### PROBLEM STATEMENT:
Below are records; report how many of their lines contain the word "link", giving only the number.

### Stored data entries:

——————————

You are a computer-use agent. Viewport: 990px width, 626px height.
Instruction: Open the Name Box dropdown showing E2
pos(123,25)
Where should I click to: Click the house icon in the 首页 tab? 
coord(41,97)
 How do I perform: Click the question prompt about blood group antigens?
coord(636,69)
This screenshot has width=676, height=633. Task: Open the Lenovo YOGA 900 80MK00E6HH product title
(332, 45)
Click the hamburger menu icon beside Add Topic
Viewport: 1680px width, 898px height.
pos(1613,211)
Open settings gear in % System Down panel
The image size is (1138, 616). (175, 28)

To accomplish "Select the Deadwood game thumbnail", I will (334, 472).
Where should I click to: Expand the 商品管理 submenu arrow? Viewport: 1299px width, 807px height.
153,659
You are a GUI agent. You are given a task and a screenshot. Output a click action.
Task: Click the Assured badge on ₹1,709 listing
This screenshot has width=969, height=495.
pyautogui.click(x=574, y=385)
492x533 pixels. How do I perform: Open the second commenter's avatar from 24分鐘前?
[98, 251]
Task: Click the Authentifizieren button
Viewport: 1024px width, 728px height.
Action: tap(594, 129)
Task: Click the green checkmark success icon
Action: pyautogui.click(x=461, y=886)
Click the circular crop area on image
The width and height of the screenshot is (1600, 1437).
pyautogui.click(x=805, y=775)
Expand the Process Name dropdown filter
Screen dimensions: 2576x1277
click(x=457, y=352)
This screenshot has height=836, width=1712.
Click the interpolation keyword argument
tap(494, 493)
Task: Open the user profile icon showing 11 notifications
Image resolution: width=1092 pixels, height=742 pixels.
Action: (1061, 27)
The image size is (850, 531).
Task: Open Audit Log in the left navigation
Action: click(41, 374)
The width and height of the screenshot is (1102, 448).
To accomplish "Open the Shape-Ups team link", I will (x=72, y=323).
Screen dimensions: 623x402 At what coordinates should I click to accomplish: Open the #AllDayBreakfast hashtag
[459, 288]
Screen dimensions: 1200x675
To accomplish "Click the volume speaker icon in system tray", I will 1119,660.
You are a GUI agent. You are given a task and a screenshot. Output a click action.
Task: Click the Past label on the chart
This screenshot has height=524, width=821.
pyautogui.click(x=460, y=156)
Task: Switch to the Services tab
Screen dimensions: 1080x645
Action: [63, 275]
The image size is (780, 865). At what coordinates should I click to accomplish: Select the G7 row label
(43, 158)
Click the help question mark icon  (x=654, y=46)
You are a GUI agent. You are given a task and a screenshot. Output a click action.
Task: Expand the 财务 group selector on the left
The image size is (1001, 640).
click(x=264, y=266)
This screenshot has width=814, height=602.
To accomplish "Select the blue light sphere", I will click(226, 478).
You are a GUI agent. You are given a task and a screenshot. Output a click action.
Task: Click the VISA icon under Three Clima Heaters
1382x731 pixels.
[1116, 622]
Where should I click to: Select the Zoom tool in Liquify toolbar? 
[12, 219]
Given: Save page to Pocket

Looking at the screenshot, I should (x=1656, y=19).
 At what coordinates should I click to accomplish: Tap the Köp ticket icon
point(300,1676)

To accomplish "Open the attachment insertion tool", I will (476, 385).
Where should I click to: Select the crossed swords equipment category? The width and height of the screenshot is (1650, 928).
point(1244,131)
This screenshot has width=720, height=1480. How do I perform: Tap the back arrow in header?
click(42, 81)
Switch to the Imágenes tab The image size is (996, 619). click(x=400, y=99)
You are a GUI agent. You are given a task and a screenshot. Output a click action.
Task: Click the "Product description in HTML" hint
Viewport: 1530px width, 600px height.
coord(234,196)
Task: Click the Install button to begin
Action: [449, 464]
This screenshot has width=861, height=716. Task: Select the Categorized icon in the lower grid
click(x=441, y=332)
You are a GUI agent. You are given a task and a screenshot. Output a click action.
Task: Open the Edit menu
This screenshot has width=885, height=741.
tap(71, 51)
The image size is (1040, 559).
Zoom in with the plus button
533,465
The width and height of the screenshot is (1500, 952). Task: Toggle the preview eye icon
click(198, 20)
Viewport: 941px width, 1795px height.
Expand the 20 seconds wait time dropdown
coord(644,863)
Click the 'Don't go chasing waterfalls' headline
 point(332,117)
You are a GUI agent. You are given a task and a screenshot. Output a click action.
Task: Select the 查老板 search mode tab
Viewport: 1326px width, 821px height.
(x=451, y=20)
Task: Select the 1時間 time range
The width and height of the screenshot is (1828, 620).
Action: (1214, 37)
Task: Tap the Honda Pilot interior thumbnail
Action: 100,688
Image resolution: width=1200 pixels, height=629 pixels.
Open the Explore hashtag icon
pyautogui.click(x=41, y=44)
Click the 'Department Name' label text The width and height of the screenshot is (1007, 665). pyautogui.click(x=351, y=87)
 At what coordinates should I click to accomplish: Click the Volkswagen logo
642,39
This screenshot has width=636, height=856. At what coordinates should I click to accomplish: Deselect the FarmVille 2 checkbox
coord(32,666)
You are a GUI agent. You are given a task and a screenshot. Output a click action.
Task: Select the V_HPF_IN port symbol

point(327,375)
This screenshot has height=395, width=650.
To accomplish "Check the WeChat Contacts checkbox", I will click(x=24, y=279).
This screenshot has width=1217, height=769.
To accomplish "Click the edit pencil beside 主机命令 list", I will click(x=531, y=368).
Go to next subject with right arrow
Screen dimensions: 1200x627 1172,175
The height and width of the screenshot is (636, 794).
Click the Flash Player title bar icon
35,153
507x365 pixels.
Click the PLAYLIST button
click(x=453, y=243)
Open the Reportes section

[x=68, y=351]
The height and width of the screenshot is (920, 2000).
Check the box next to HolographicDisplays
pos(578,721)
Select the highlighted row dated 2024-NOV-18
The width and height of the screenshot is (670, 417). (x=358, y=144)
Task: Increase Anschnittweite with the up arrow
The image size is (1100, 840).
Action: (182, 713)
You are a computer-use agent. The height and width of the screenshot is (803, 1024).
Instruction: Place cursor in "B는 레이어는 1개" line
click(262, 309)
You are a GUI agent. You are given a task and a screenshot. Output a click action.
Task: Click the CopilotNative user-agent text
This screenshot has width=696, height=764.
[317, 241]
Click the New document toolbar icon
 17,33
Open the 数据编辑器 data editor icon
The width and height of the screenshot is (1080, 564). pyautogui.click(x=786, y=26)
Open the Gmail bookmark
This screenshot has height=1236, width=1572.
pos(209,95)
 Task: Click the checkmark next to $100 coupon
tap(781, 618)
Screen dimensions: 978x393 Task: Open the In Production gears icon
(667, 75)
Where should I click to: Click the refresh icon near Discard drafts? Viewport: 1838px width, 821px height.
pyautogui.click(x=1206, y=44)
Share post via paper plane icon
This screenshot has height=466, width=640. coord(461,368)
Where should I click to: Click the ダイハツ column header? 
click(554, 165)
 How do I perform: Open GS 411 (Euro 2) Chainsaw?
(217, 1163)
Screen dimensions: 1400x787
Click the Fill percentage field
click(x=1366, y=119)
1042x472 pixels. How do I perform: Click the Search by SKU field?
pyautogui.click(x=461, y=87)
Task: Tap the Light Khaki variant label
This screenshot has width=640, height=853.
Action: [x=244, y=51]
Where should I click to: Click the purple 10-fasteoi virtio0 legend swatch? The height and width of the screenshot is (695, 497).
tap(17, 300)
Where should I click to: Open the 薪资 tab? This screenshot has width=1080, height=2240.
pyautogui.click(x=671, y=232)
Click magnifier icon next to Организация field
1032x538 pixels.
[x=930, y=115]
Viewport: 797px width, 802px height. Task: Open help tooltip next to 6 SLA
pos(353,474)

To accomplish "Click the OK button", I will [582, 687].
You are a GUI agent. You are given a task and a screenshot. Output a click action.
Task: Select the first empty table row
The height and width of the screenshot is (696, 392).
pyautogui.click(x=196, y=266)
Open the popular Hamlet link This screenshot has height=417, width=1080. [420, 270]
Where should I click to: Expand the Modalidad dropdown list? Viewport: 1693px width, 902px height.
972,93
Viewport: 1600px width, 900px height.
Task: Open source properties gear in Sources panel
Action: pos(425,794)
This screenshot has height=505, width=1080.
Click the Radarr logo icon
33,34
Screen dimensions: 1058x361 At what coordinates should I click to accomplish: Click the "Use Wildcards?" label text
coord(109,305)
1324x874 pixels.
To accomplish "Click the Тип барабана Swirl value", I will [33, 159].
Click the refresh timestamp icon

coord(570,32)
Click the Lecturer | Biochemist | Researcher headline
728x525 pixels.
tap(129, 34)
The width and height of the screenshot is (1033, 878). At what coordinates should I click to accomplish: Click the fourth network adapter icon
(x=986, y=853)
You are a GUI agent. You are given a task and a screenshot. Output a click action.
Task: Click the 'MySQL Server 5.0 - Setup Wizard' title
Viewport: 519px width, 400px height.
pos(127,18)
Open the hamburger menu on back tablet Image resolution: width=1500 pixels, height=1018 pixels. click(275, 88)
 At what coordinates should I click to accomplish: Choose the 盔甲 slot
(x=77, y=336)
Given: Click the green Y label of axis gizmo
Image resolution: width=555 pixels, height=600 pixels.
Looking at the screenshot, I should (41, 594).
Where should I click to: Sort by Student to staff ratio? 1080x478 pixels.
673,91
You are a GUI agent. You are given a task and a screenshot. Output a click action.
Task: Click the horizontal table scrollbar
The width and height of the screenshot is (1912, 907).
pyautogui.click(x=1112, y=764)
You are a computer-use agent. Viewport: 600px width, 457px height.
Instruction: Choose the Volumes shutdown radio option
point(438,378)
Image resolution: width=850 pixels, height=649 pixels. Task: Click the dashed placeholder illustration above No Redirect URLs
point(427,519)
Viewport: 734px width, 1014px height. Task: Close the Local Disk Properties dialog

——————————

### ANSWER BELOW:
2